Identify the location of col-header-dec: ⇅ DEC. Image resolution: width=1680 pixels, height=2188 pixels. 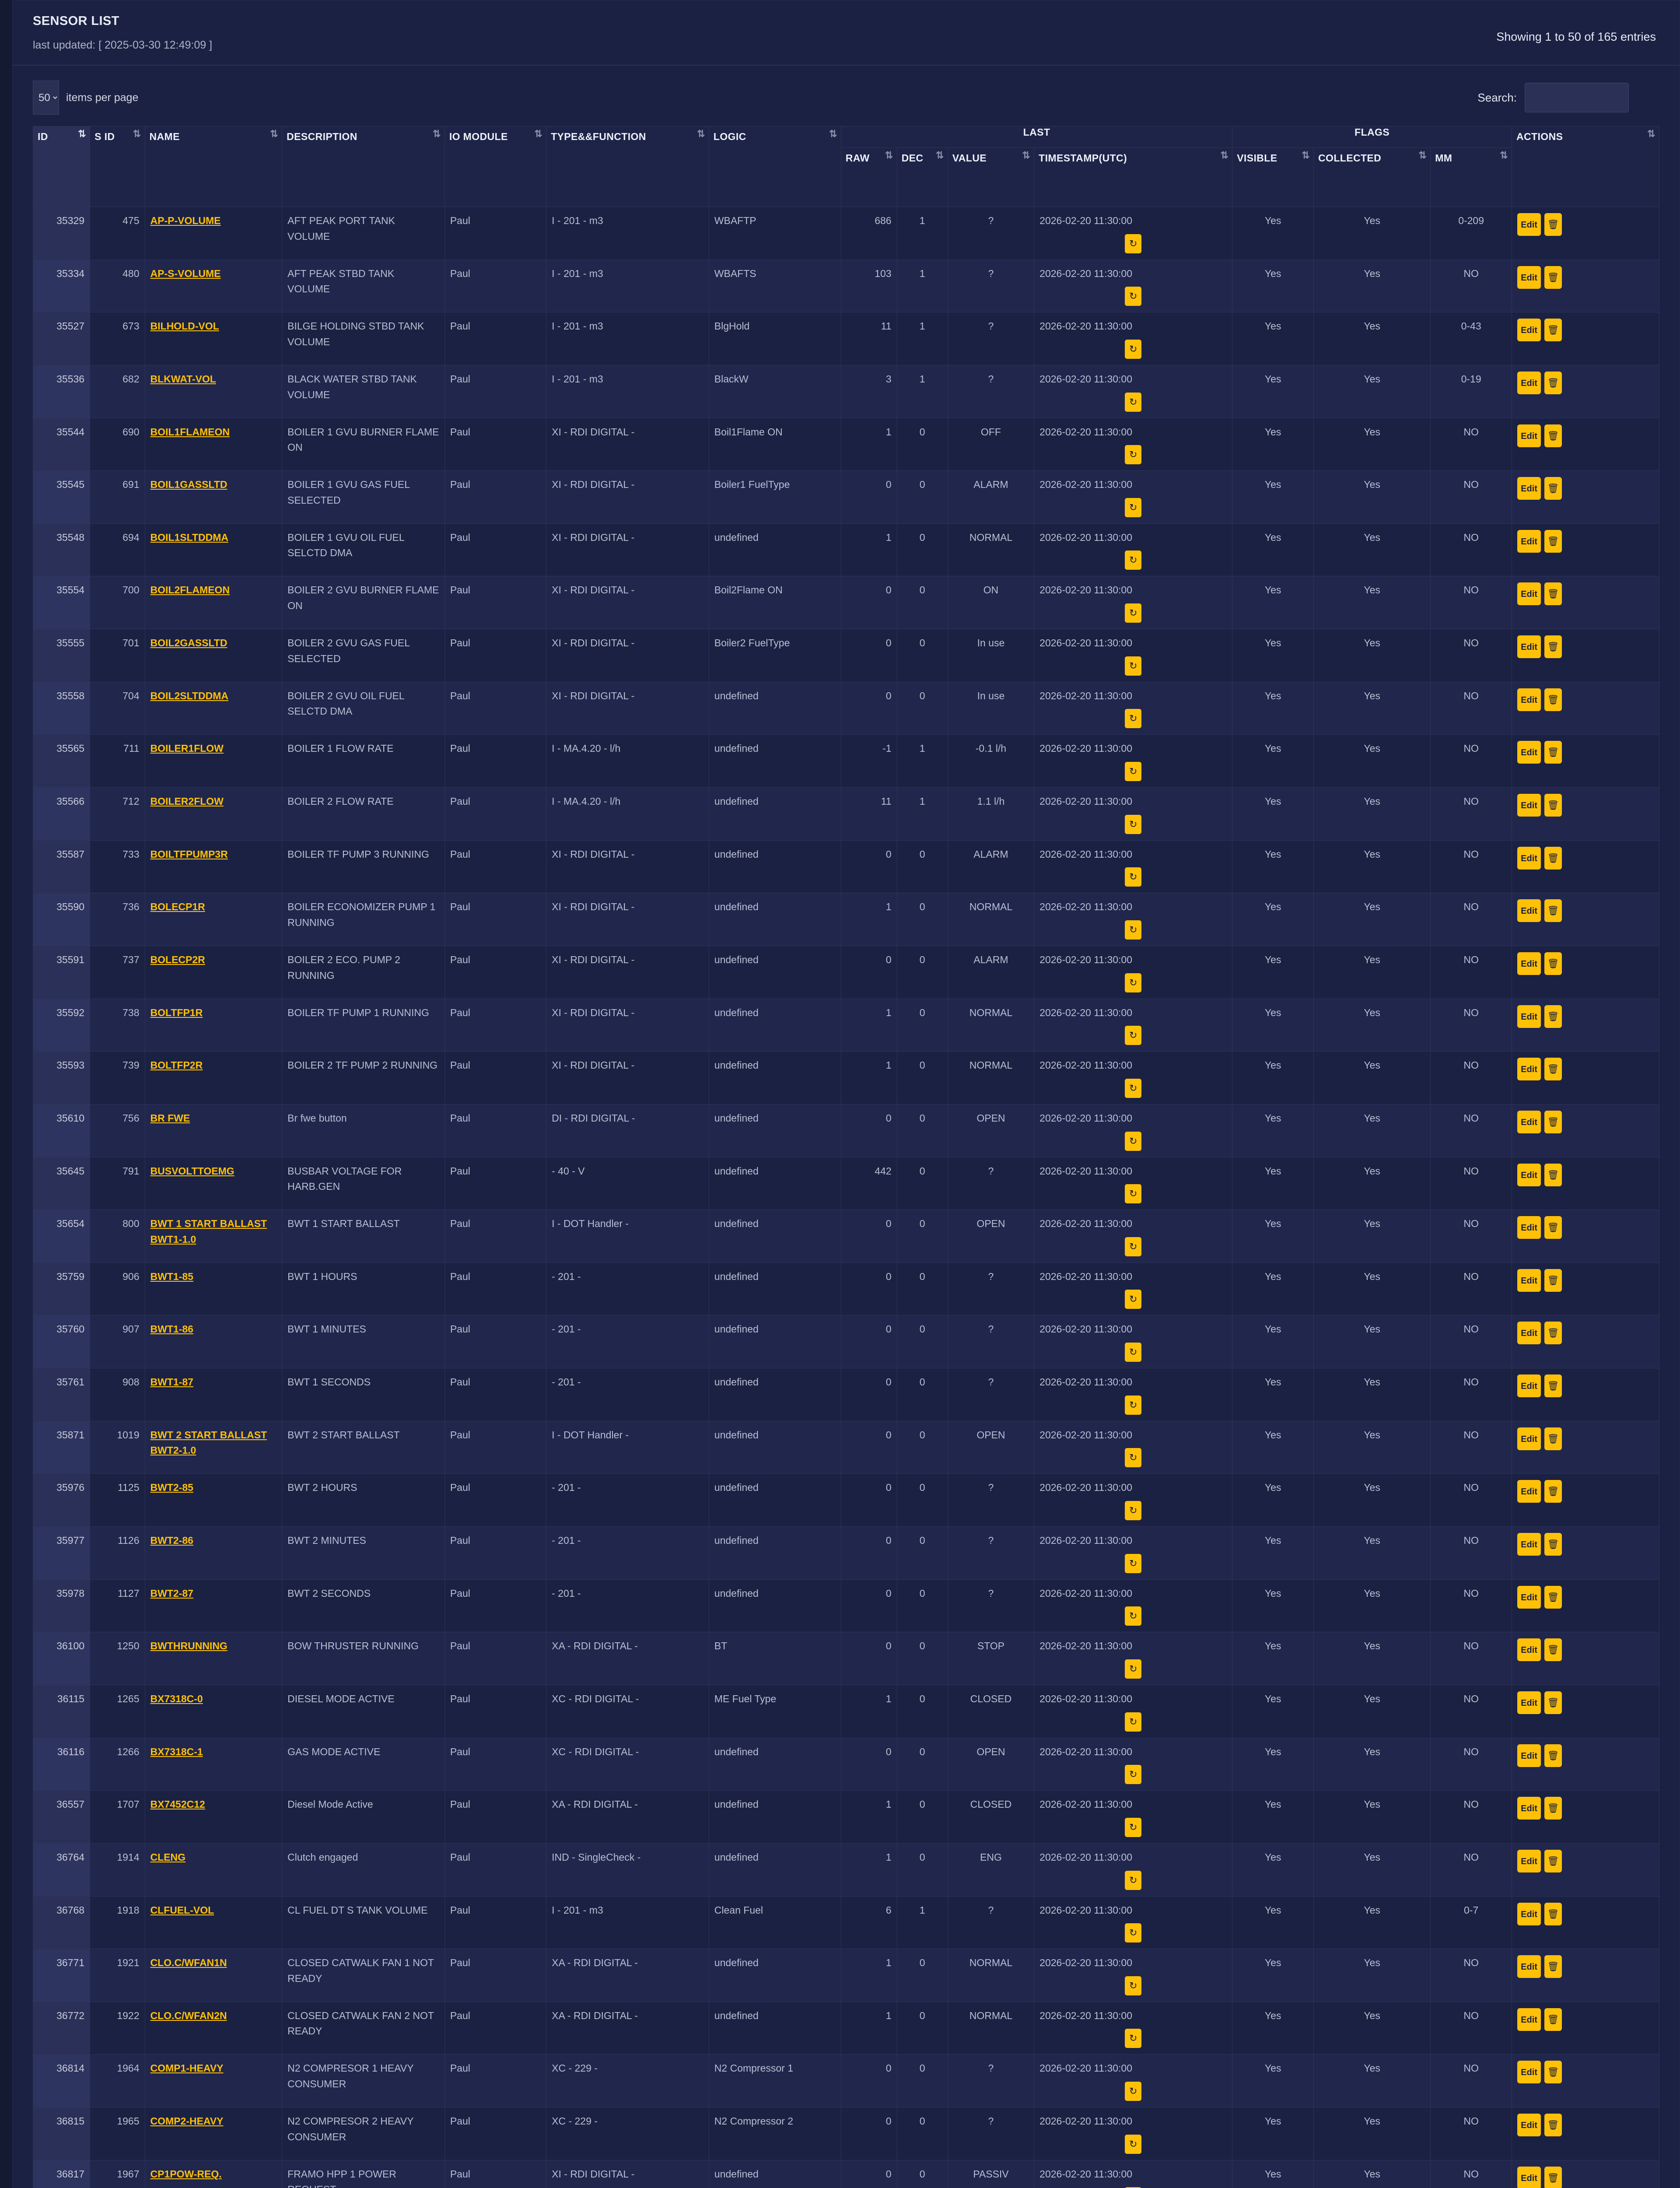
(922, 177).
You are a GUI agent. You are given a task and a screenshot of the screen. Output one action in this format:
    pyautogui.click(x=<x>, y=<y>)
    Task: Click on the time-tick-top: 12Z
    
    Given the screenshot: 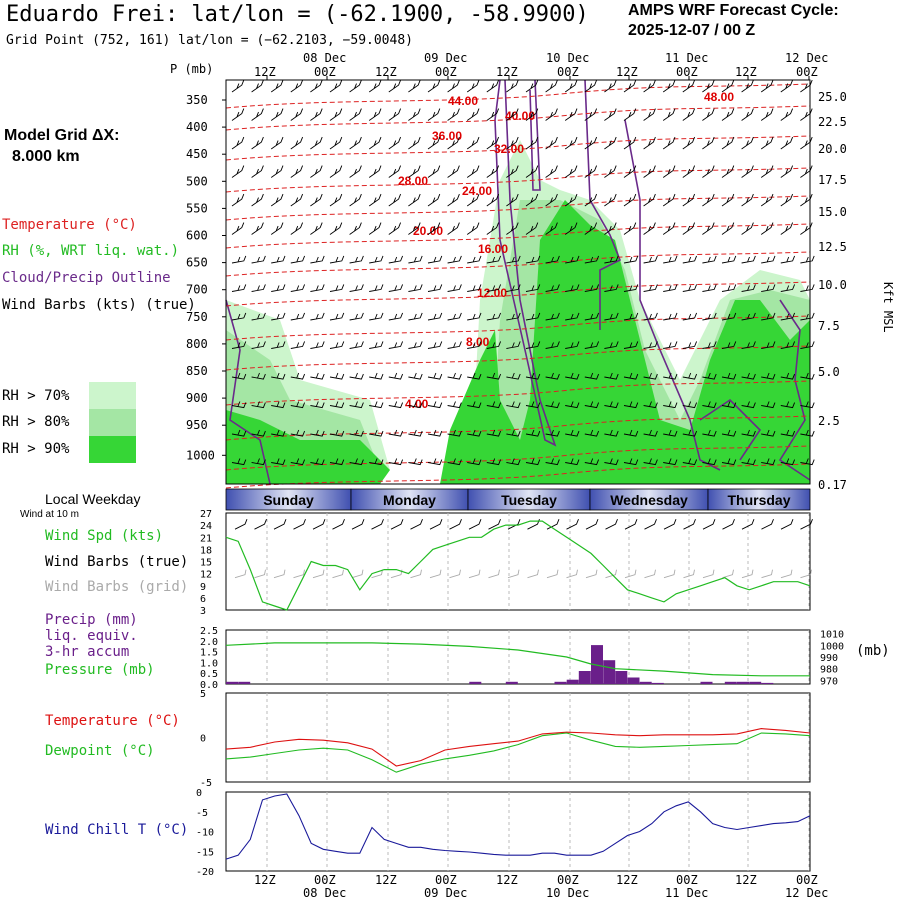 What is the action you would take?
    pyautogui.click(x=627, y=72)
-.-.-
PROBLEM TO WORK ON:
Rewrite everything from the start of the items down to the line containing "(922, 177).", swapping "Identify" for "Locate" and changing nothing else. Leave the pictures out of your answer.

WRITTEN ANSWER:
Locate the location of col-header-dec: ⇅ DEC. Image resolution: width=1680 pixels, height=2188 pixels. 
(922, 177).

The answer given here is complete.